▸ Task directions
What lines in the records below mention "agent"? List them all.

START Provided records

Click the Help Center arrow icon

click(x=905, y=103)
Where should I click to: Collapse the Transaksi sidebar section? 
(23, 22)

END Provided records
START Provided records

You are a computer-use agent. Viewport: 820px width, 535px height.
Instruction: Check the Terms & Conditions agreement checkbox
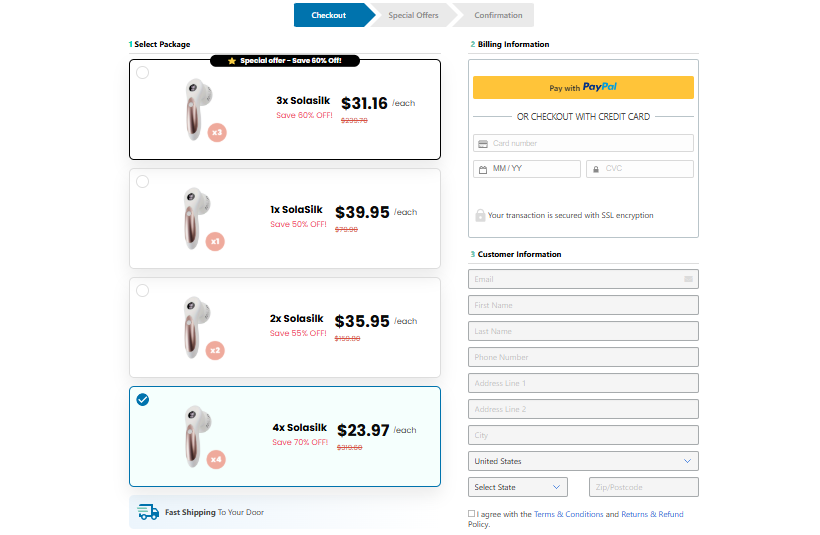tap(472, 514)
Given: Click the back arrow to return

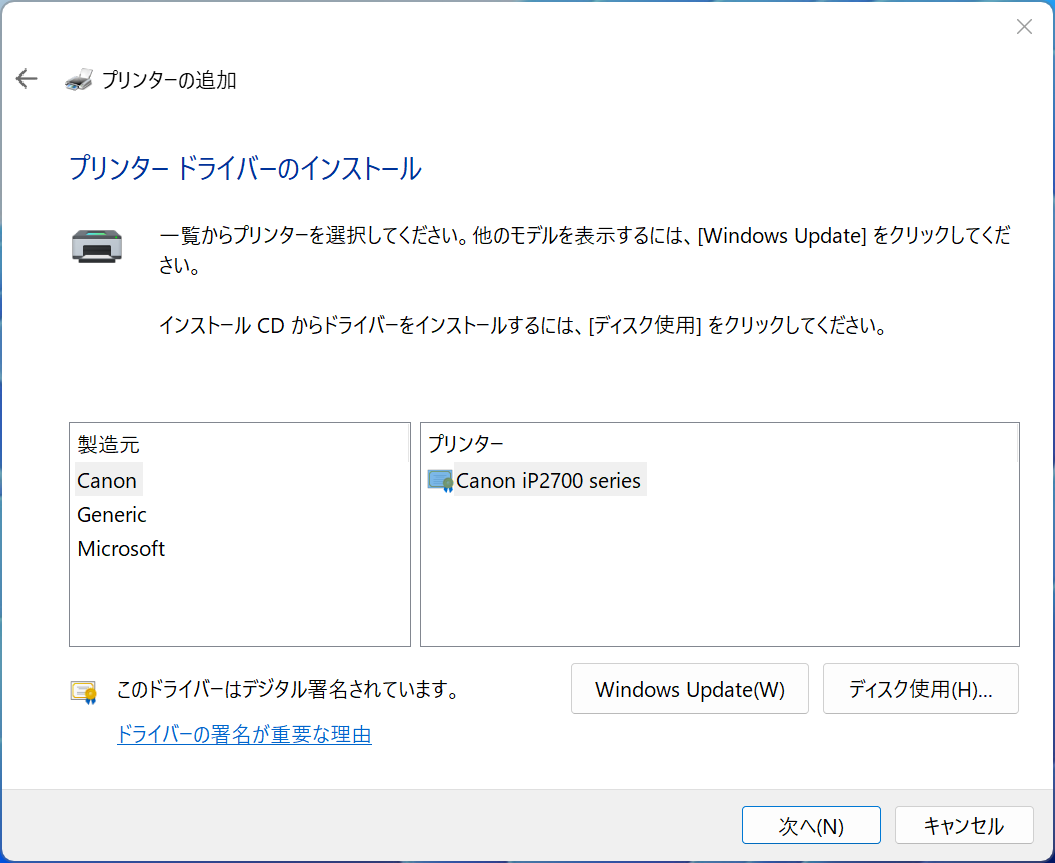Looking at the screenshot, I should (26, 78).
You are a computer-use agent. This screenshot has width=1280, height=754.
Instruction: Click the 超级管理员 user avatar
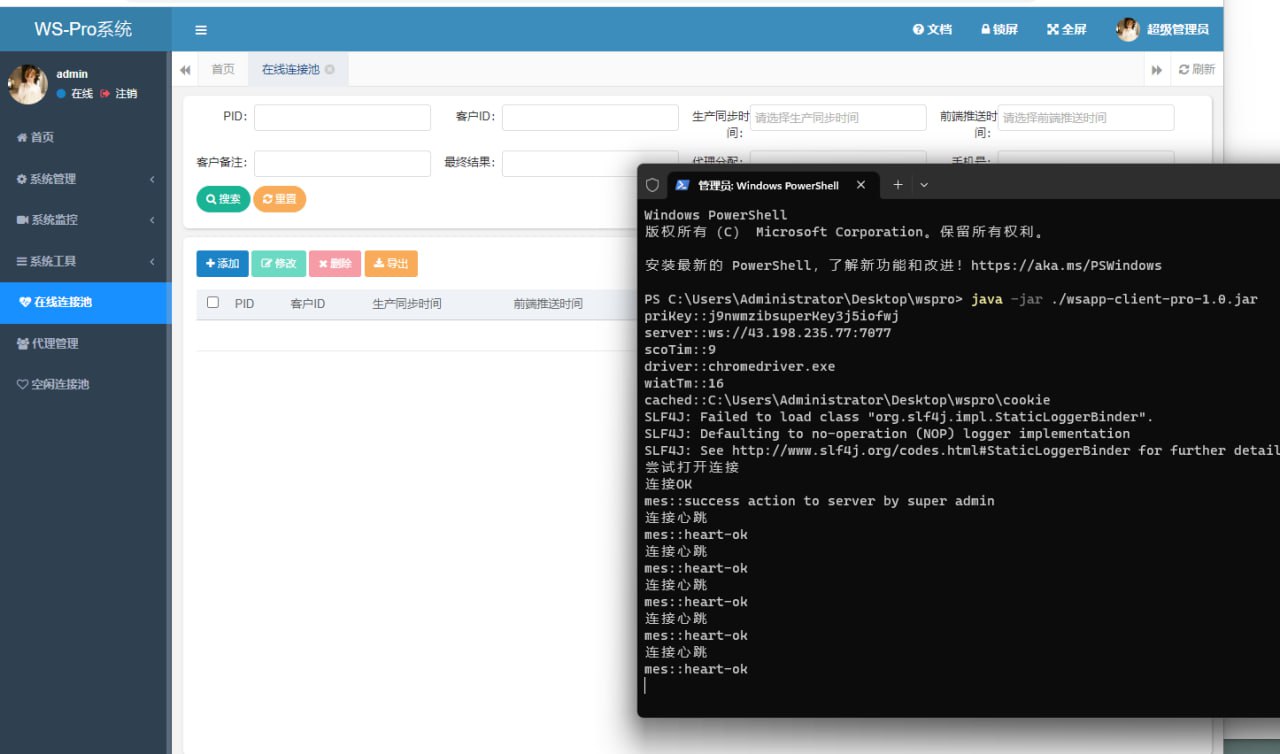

END Provided records

▸ Result of this task
You are a computer-use agent. Viewport: 820px width, 535px height.
You are a computer-use agent. This screenshot has width=1280, height=754.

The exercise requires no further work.